Video Presentation

Post-Processing a Rolling Shutter Video Effect from Matt Nichols on Vimeo.

Overview

As briefly described in the video above, my final project is an attempt to build a "rolling shutter" video effect as a post-process. Rolling shutter is an image capture effect in which each row of the output is captured at a slightly different time, so the result can often appear bent and skewed compared to what is seen by the naked eye. This can be an objectionable artifact when photographing quickly moving objects, but can also sometimes produce interestingly surreal results. A similar effect has been implemented in video hardware, and I first got the idea for this project by watching this video. After some iteration, my program takes an input video and produces a similar effect, adding a few more options for experimentation (direction of offset, magnitude of delay, etc).

Process

In this process, composing each frame is simply a matter of incorporating frame information from past frames, cascading in increasing time in whatever direction the effect is being applied. In my first attempt, I tried building each output frame by iterating backwards in the video, copying in rows from the past as needed. However, this ended up being really slow, as each input frame needs to be queried n times for the n output frames it is included within. I encountered another challenge with framerate: 15 fps is a standard framerate, but even for a slowly walking person, the gaps in position are large enough to be noticeable for small desired time offsets between each pixel row. A 5-15 millisecond offset between rows usually looks good, but 15 fps gives up 67 milliseconds between frames – some replication of rows or interpolation between frames is needed (read on if this doesn't make sense). Just copying the same row multiple times to decrease the average offset between single pixel rows creates noticeable jagged edges in the video output, so I ended up first trying a linear combination of neighboring frames, and finally a Gaussian weighting of the four nearest frames for a reasonably smooth output. The details of my algorithm follow:

First, set everything up:

Preallocate the frames for the output video.
Determine the size of a "segment". A segment is a span of rows which will be cascaded from a current frame into the future – interpolation of neighboring frames across segments is ultimately used for smoothing. The larger each segment is, the smaller the delay between each subsequent row of pixels will be, though large delays give rise to choppier output (as more data is drawn from each static frame).
Determine how many of these segments will fit into each output frame; this will dictate how many output frames each input frame will affect.

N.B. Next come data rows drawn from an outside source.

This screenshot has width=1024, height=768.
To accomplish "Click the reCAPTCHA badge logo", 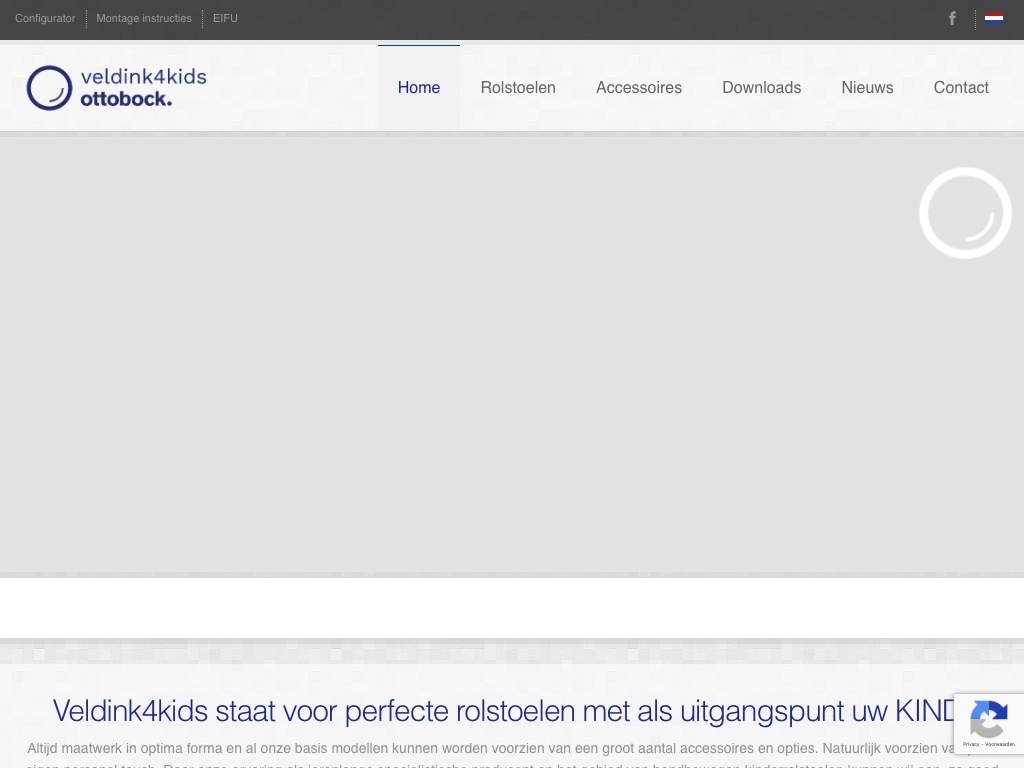I will 988,720.
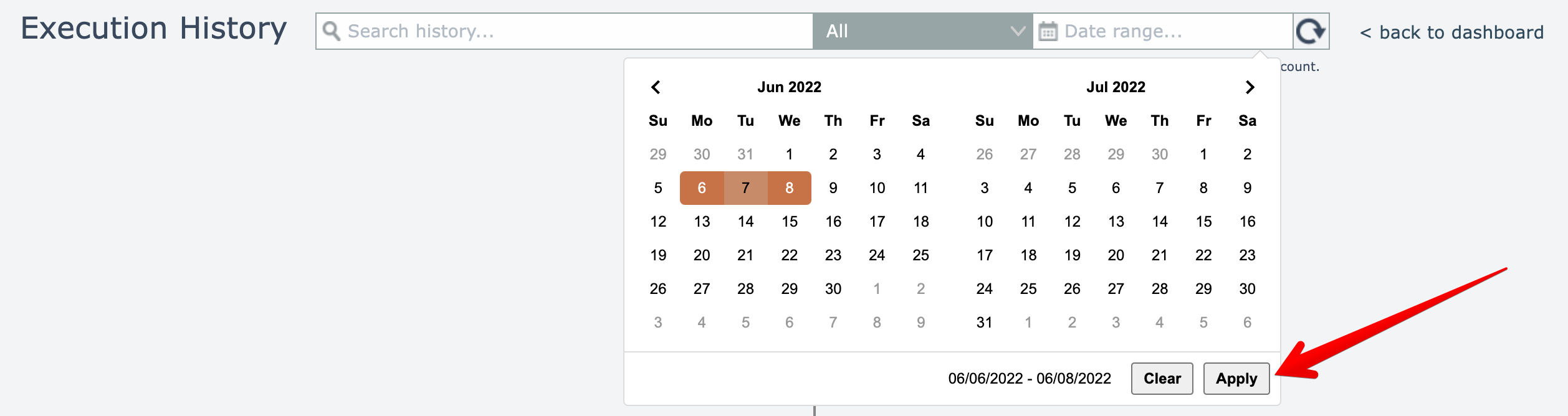Focus the Search history text field
This screenshot has height=416, width=1568.
[x=573, y=31]
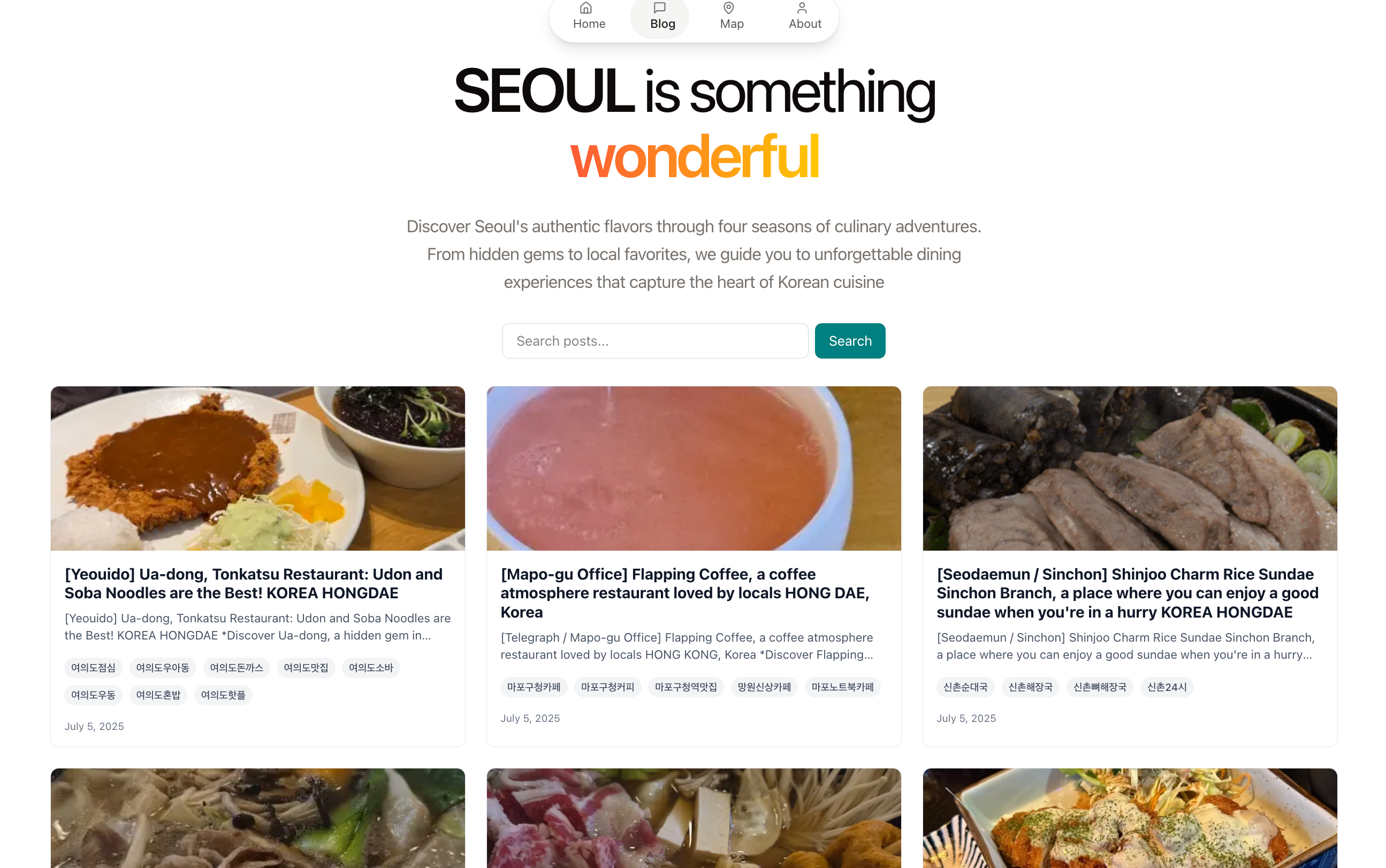Select the 신촌24시 tag
The height and width of the screenshot is (868, 1386).
pyautogui.click(x=1166, y=687)
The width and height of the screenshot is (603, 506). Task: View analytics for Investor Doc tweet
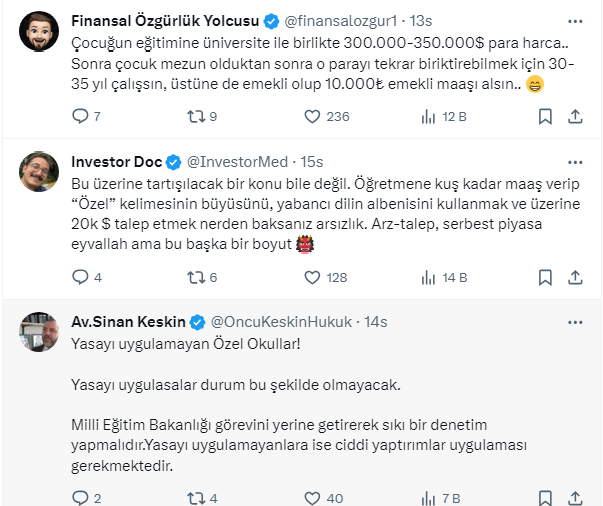point(428,277)
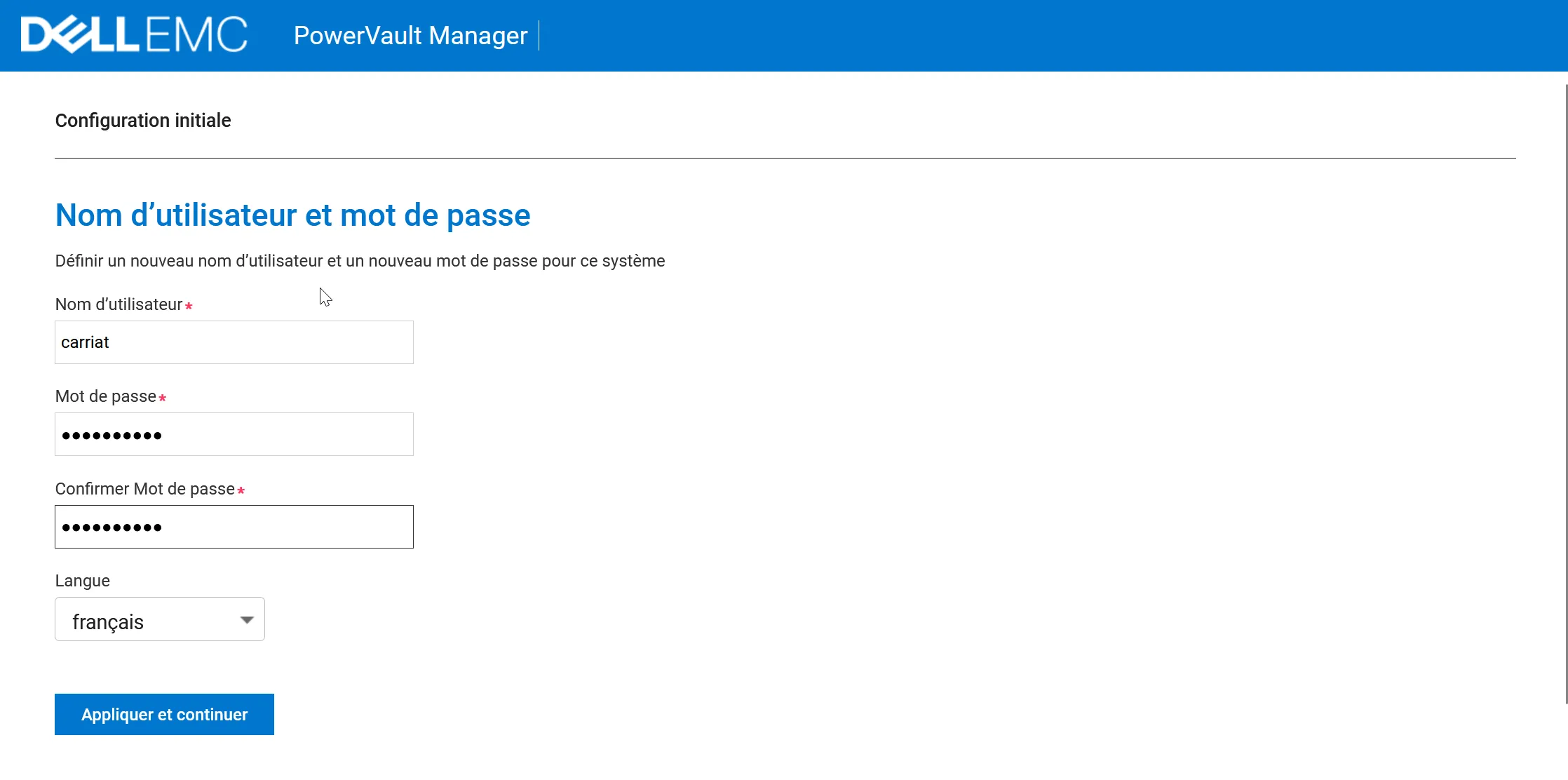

Then, create the frames for the output. For each input frame

Iterate through the segments within this frame...
Within each segment, iterate through each pixel row...
For each pixel row, find the pixel values for the same row in the current frame, one before, and each of the two ahead (a total of four sample points)
Since each individual row represents some time differential which is probably not exactly represented by any one of the frames, these four samples must be combined in some way which approximates what the pixel values would be at this time. So, I calculate Gaussian weightings for these four points: the values on a Gaussian curve g(x) = e^(-(x-c)²/(2*s²), centered around the exact desired time offset (c), at each neighboring value. (I've found that a standard deviation s = .75 works well in most circumstances, though this could be increased for more blur / less jaggedness. It's a tradeoff.)
Given these normalized Gaussian weighting values, I then calculate the weighted sum for the output row, and write it to the output frame
f + s, where f is the current frame and s is the current segment. Thus the second segment will be written into the output frame two frames ahead... etc. There is a rudimentary visualization of this in the video above.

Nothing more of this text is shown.